13 de out de 2011

O cérebro tem espaço para guardar diferentes línguas

É normal que crianças bilíngues, ao aprender duas línguas praticamente ao mesmo tempo, de vez em quando troquem palavras ou frases do outro idioma para se comunicar. Por conta disso, existe a preocupação de que essa característica reflita a sensação da criança de estar perdendo a primeira língua.

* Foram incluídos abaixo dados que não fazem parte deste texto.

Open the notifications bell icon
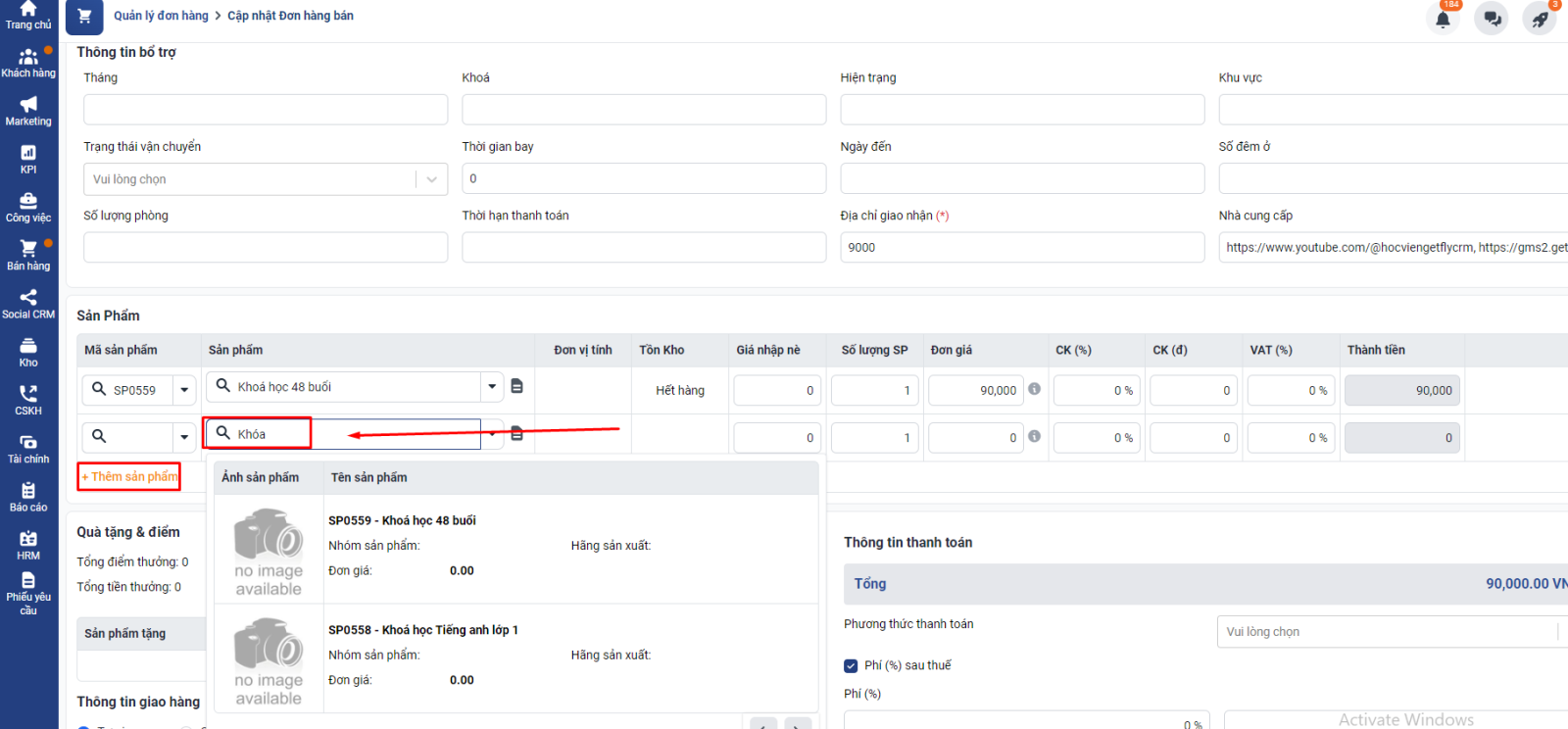Screen dimensions: 1568x729 1443,19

Mas, felizmente, essa é uma preocupação de gente grande, porque, no cérebro da criança, esse processo acontece de maneira muito simples.

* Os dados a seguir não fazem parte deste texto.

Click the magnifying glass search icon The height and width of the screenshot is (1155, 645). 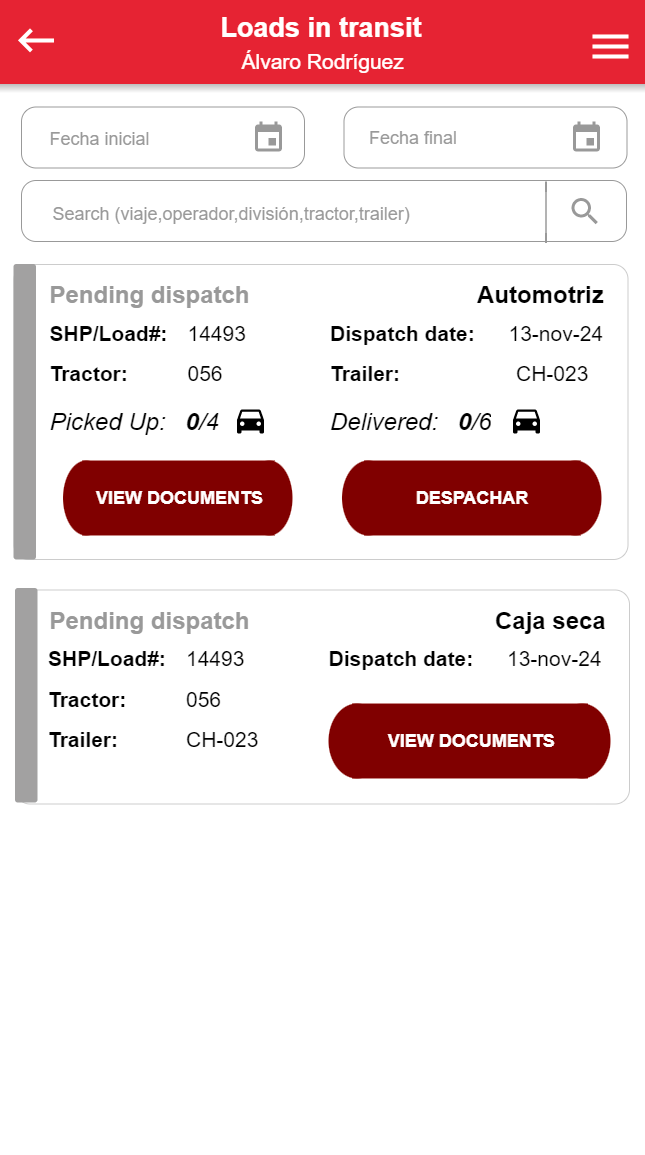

“Quando a criança, no meio de frases em português, solta uma palavra em inglês, por exemplo, não é uma confusão, mas um fenômeno típico de pessoas que fazem uso regular de duas línguas e acabam tendo a facilidade de navegar pelos dois idiomas. É o que chamamos de Code Switching”, explica Andressa Lutiano, pedagoga pós-graduada em didáticas do ensino bilíngue.

Ela garante que a criança não vê o aprendizado do segundo idioma como uma dificuldade, mas sim apenas um jeito a mais de se comunicar. “A criança, principalmente se começa cedo a aprender outra língua, não sente que está estudando. Nesse contexto, as coisas acontecem em inglês e o conhecimento vai sendo adquirindo de uma forma muito tranquila. Além disso, o aprendizado da segunda língua não exclui a primeira”, afirma.

Pela neuroliguística também não há a sensação de perda do primeiro idioma. O instrutor da Sociedade Brasileira de Programação Neurolinguística (SBPNL), Alexandre Bortoletto, conta que o armazenamento dos idiomas acontece em um mesmo local no cérebro, responsável pela linguagem, e que lá não há limites de aprendizagem de diferentes línguas, principalmente em se tratando de crianças.

“Até os sete anos de idade, o cérebro é uma esponja que absorve quase tudo do meio em que vive. O mesmo acontece em relação a línguas. Temos uma parte frontal no cérebro que está ligada ao aprendizado por meio das emoções. As partes laterais são responsáveis pelo aprendizado auditivo e na nuca, parte de trás do cérebro, fica o aprendizado pela imagem. Usamos o cérebro inteiro para aprender tanto o primeiro quanto o segundo idioma e todos eles cabem lá”, afirma.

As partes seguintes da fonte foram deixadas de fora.